Você está de plantão e recebe um paciente em choque, a história sugere choque séptico. Você inicia a ressuscitação volêmica, coleta culturas, prescreve antibioticoterapia, porém o paciente evolui com um piora hemodinâmica. Ao realiza o exame cardíaco focado (FOCUS), identifica uma função de ventrículo esquerdo gravemente reduzida e muda a conduta.
Essa foi a pergunta do maior estudo prospectivo multicêntrico britânico sobre ecocardiografia no choque, cobrindo 178 UTIs e 1 015 pacientes.
Pergunta do estudo
Adicionar ecocardiografia ≤ 72 h na admissão de adultos com choque altera decisões terapêuticas ou reduz a incerteza diagnóstica em comparação a não usar eco?
Desenho PECOT
Elemento | Descrição |
População | 1 015 adultos (≥ 18 anos) com choque (PAS < 90 mmHg ≥ 30 min ou vasopressor + hipoperfusão) em 178 UTIs do Reino Unido/Crown Dependencies (mar 2024) |
Exposição | Ecocardiografia (focada ou abrangente) realizada ≤ 72 h (54 % receberam; 43 % ≤ 24 h; 7 % ≤ 1 h) |
Comparador | Não realização de eco no mesmo intervalo |
Outcome (Desfecho) | Relato da equipe de mudança de conduta ou ↓ incerteza diagnóstica; adesão a governança (imagens + laudo) |
Tipo de estudo | Coorte prospectiva, multicêntrica, observacional |
Protocolo do eco no estudo
Etapa | Detalhes-chave |
Modalidade do eco realizado | 365 focados (67 %), 180 abrangentes (33 %); 1 % TEE |
Operadores | 58 % equipe de terapia intensiva; 32 % cardiologia/fisiologia |
Tempo até eco | Focada: mediana 4 h (IQR 1-12); Abrangente: 16 h (6-28) — p < 0,0001 |
Acreditação | 56 % por profissionais certificados (FUSIC 59 %, BSE TTE2 25 %, outros) |
Governança | Somente 25 % das ecocardiografias com imagens arquivadas e laudo estruturado conforme diretriz |
Checklist STROBE
Seção | Pontos fortes | Pontos a melhorar |
Título/Resumo | Define “prospective, multi-centre” | Não coloca “cohort” no título |
Métodos | Critérios claros de choque, follow-up 72 h, coleta REDCap | Sem cálculo de amostra; sem análise multivariada |
Viés | Definição uniforme + protocolo; 70 % das UTIs do UK incluídas | “Mudança de conduta” subjetiva; possível efeito Hawthorne |
Resultados | Flowchart, estratificação por tipo de choque, p-values | Não reporta desfechos duros (mortalidade) |
Discussão | Reconhece limitações, sugere barreiras de acesso | Não explora soluções práticas para governança |
Resumo dos resultados
Métrica | ECO realizado (n = 545) | Sem ECO (n = 470) |
Qualquer impacto (↓ incerteza ou mudança) | 291 (54 %) | — |
Mudança de conduta direta | 270 (50 %) | — |
↓ Incerteza diagnóstica | 120 (22 %) | — |
Impacto por etiologia | Obstrutivo 75 %; Cardiogênico 58 %; Misto 58 %; Hipovolêmico 44 %; Distributivo 36 % | — |
Focada vs Abrangente | 46 % vs 56 % mudaram conduta (p = 0,037) | — |
Governança completa | 25 % dos exames dos exames com laudo e registro de imagens | — |
✅Pontos fortes do estudo:
Cobriu 70 % das UTIs britânicas.

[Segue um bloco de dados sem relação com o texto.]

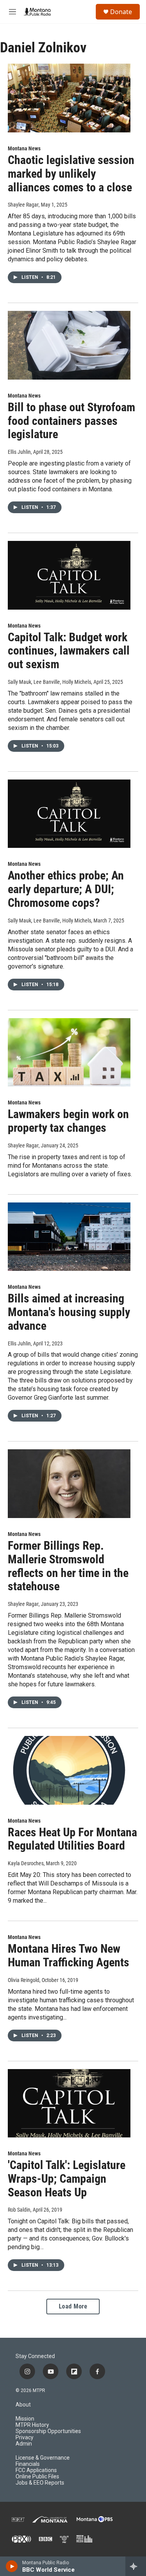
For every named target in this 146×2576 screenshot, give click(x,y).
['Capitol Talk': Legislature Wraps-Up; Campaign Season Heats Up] (69, 2103)
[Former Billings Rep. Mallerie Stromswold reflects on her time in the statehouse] (69, 1483)
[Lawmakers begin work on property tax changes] (69, 1052)
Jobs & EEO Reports (40, 2483)
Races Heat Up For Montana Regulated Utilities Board (72, 1839)
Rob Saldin (19, 2210)
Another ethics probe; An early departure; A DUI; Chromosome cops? (66, 889)
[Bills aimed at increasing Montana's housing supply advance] (69, 1236)
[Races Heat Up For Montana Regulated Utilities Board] (69, 1770)
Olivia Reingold (23, 1980)
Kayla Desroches (26, 1863)
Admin (24, 2444)
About (23, 2405)
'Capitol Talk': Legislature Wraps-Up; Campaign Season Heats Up (66, 2178)
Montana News (24, 148)
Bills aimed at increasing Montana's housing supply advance (69, 1312)
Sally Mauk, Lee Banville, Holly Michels (49, 682)
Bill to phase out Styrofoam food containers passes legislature (71, 420)
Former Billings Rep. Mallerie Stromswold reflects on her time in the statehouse (68, 1566)
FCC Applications (36, 2470)
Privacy (24, 2437)
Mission (25, 2419)
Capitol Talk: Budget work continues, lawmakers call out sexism (69, 650)
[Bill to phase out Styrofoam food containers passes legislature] (69, 345)
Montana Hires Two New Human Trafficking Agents (68, 1955)
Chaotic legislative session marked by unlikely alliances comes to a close (71, 173)
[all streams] (135, 2566)
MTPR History (32, 2425)
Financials (28, 2464)
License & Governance (43, 2458)
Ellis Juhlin (19, 452)
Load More (73, 2306)
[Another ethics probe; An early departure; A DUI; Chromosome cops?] (69, 814)
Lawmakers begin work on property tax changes (68, 1121)
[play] (12, 2566)
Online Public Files (37, 2477)
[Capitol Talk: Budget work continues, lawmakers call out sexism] (69, 575)
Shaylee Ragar (23, 205)
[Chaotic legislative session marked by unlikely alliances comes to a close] (69, 98)
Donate (121, 11)
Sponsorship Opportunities (48, 2431)
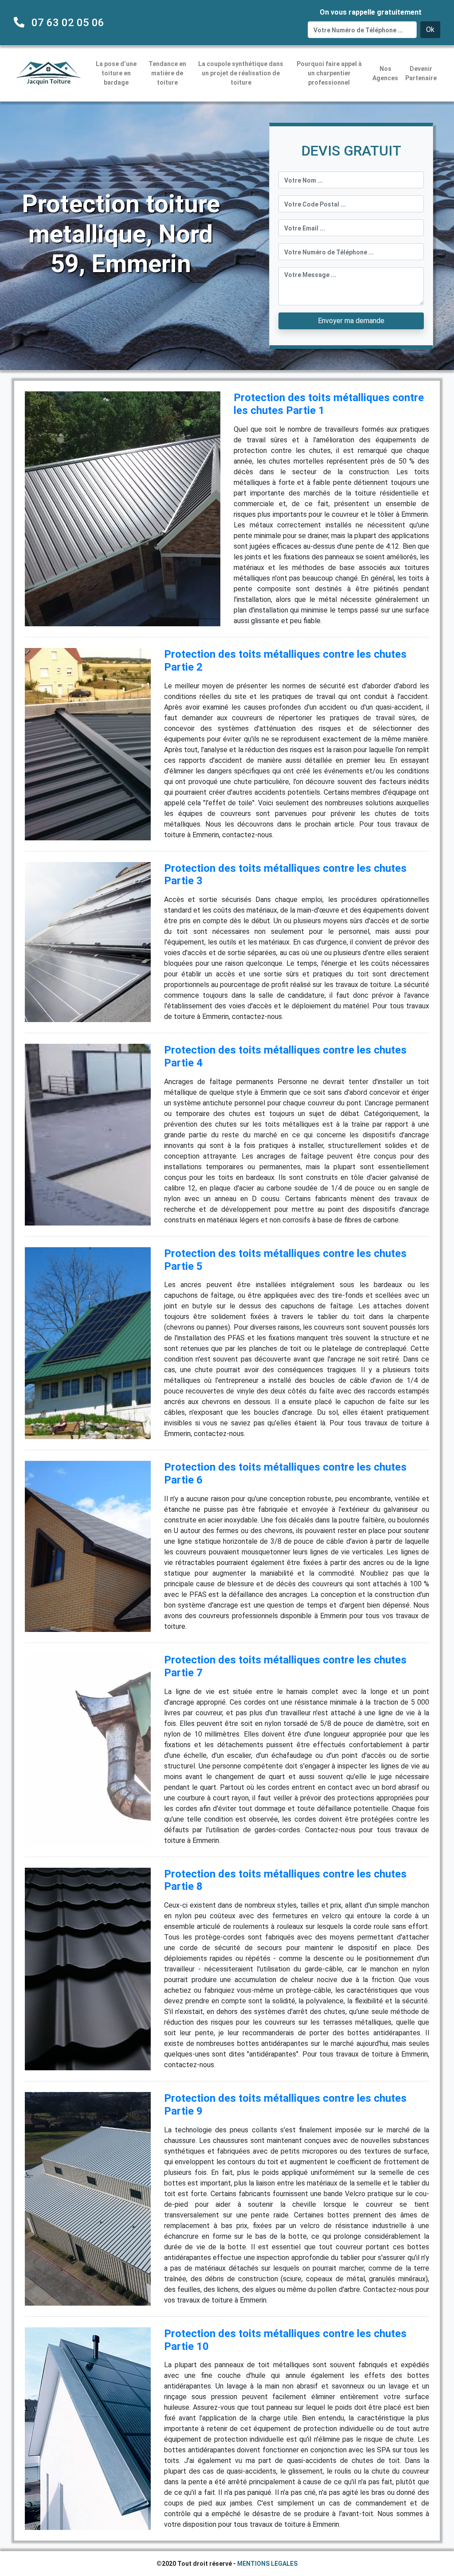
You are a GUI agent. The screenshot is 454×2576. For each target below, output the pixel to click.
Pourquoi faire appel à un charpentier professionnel (329, 73)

O maior estudo até o momento realizado → alta generalização
Coleta prospectiva padronizada (REDCap)
Estratificação detalhada por tipo de choque e modalidade de eco
⚠️Limitações:
Definição de “impacto” subjetiva e sem verificação independente
Nenhum outcome clínico duro (mortalidade, SOFA)
Baixa aderência a governança pode subestimar ensino/QA
Possível viés de seleção (UTIs pró-eco aderiram mais)

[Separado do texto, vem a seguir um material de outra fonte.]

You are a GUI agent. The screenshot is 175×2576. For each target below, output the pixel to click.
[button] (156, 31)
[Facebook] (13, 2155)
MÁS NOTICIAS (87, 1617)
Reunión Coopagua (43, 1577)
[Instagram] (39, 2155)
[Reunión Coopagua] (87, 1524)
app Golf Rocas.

Take-home messages para quem respira POCUS
Foque nas primeiras horas: FOCUS em ≤ 4 h mudou conduta ou esclareceu o quadro em 1 a cada 2 choques.

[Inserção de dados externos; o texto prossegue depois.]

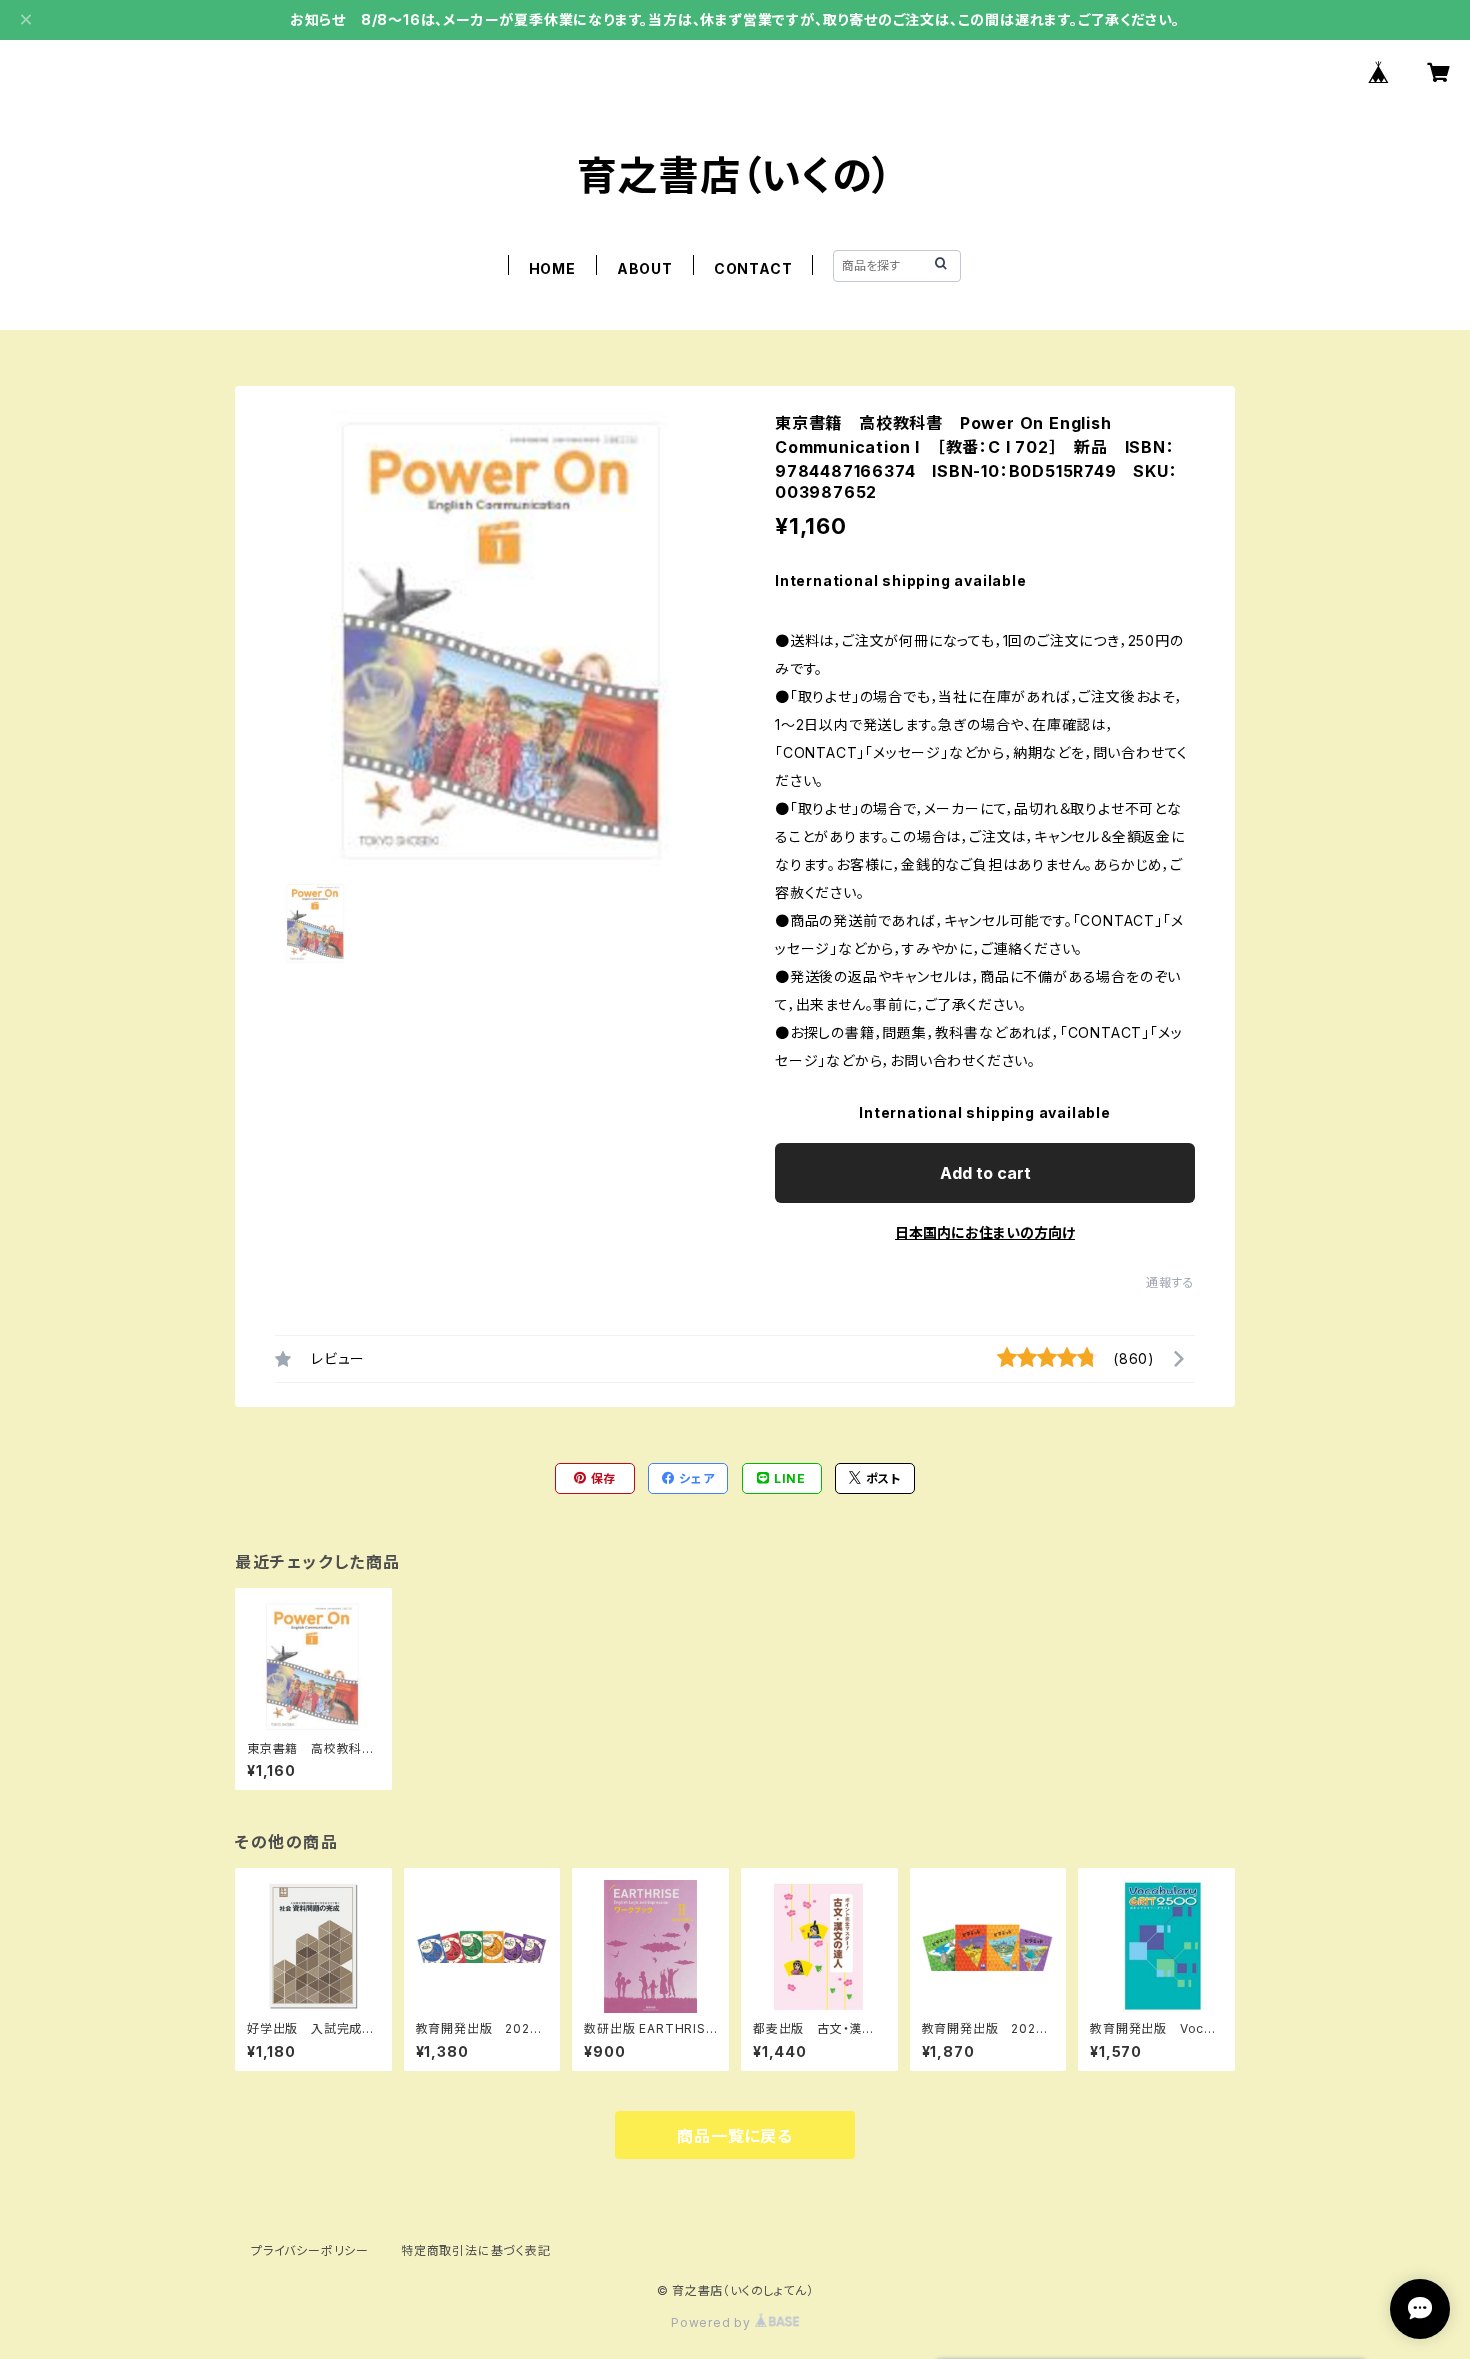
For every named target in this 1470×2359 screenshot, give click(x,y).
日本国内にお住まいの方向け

Cardiogênico/Obstrutivo são “gold mine”: eco alterou manejo em 58 - 75 % desses pacientes.
Focada resolve, abrangente refina: faça o FOCUS já; peça a TTE completa quando possível
Treinamento validado conta: > 50 % dos exames vieram de operadores acreditados; uma realidade diferente da Brasileira.
Reflexão final:
A incorporação de um FOCUS sistemático nas primeiras horas de choque representa um avanço tangível na abordagem hemodinâmica: ao revelar, em tempo real, disfunção ventricular grave, tamponamento, sobrecarga de VD ou hipovolemia franca, o eco permite que intervenções dirigidas aconteçam antes que a espiral do choque se instale. Mas quem, na prática, é o melhor candidato a esse “eco-decisor”? — E aqui vai uma opinião de especialista. TODOS. Mas em especial nos pacientes com choque de etiologia não esclarecida ou suspeita de cardiogênico/obstrutivo. Nos pacientes com suspeita de choque cardiogênico ou obstrutivo, o FOCUS precoce mostrou maior capacidade de redefinir a estratégia terapêutica (≥ 58 % de mudança de conduta no estudo). Nesses cenários, deixar o eco para depois pode significar perder a janela de reperfusão, trombólise ou drenagem de pericárdio no tempo ideal. Já nos choques distributivos puros, em que o manejo guiado por volume e vasopressor é mais protocolar, o eco continua útil, em especial para guiar a terapia de fluidos, descartar outras causas, mas o impacto absoluto é menor (≈ 36 %).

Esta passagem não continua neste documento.